C’est après une nuit d’horreur, à tenter de dormir dans un bus ultra climatisé, que nous sommes enfin arrivés, complètement congelés, à Parana. La capitale de la province argentine d’Entre Rios, à quelque 500 km au nord de Buenos Aires, sera notre lieu de séjour pour les dix prochaines semaines. Nous étions tous très heureux de voir enfin de quoi avait l’air cette ville dont nous avions tant parlé sans vraiment la connaître. C’est Maris, une coordonnatrice de l’organisme avec lequel nous travaillerons, qui est venue nous chercher au terminus. Dès ce premier contact, nous pouvions percevoir comment on était heureux de nous accueillir ici.

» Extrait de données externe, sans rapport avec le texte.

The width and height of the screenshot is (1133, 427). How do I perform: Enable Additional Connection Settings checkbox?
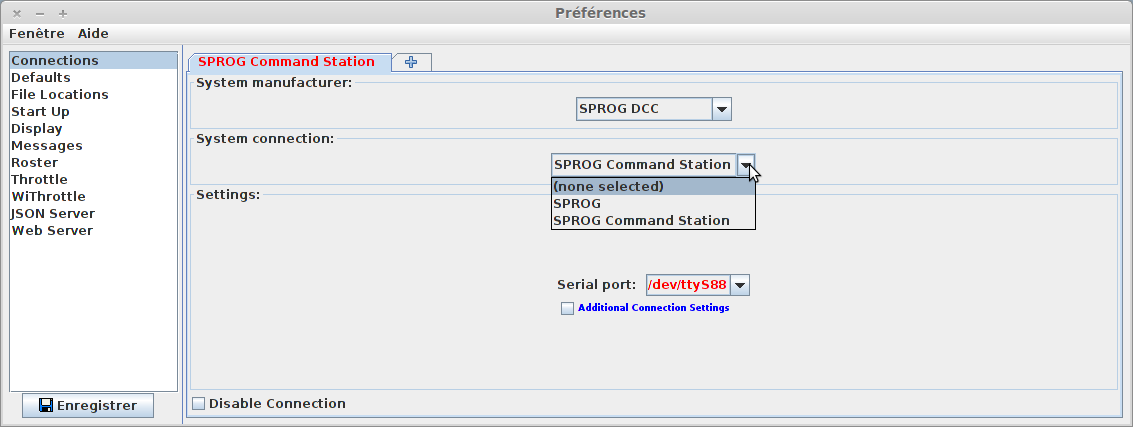click(x=567, y=309)
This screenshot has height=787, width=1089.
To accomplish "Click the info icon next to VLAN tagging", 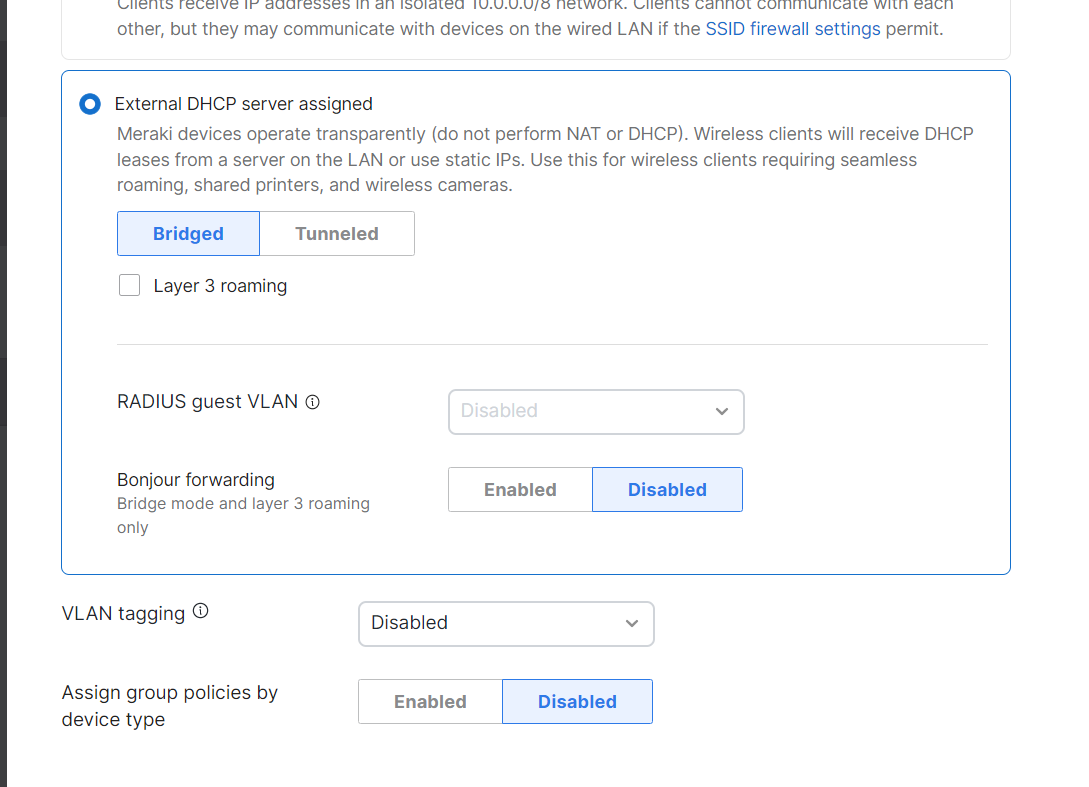I will [200, 610].
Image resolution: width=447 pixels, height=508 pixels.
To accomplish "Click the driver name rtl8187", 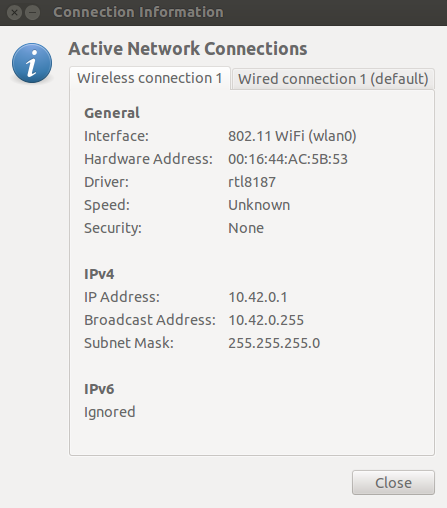I will (x=252, y=182).
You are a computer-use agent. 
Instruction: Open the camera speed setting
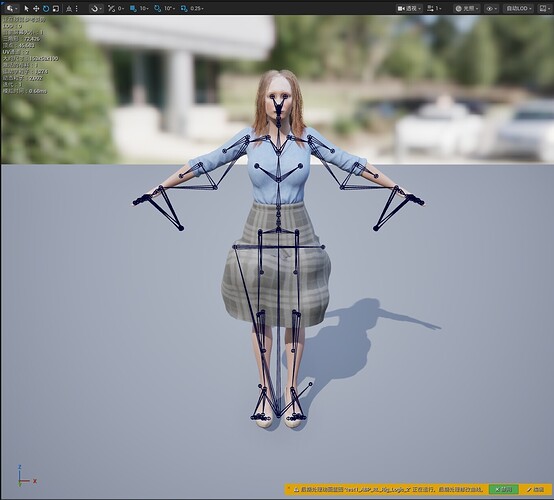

Après deux jours d’acclimatation à notre nouvel environnement, Maris nous emmène rencontrer toute l’équipe du "Programma social agropecuario" (PSA). Il y avait à peine assez de place pour nous tous dans leur petite salle de conférence improvisée. C’est dans cette pièce dont le plafond tombe en écailles, au second étage d’un édifice du centre-ville, que nous avons fait connaissance avec nos nouveaux collègues. Malgré des lacunes parfois évidentes en espagnol, nous réussissons tout de même à bien fonctionner dans cet univers presque totalement unilingue.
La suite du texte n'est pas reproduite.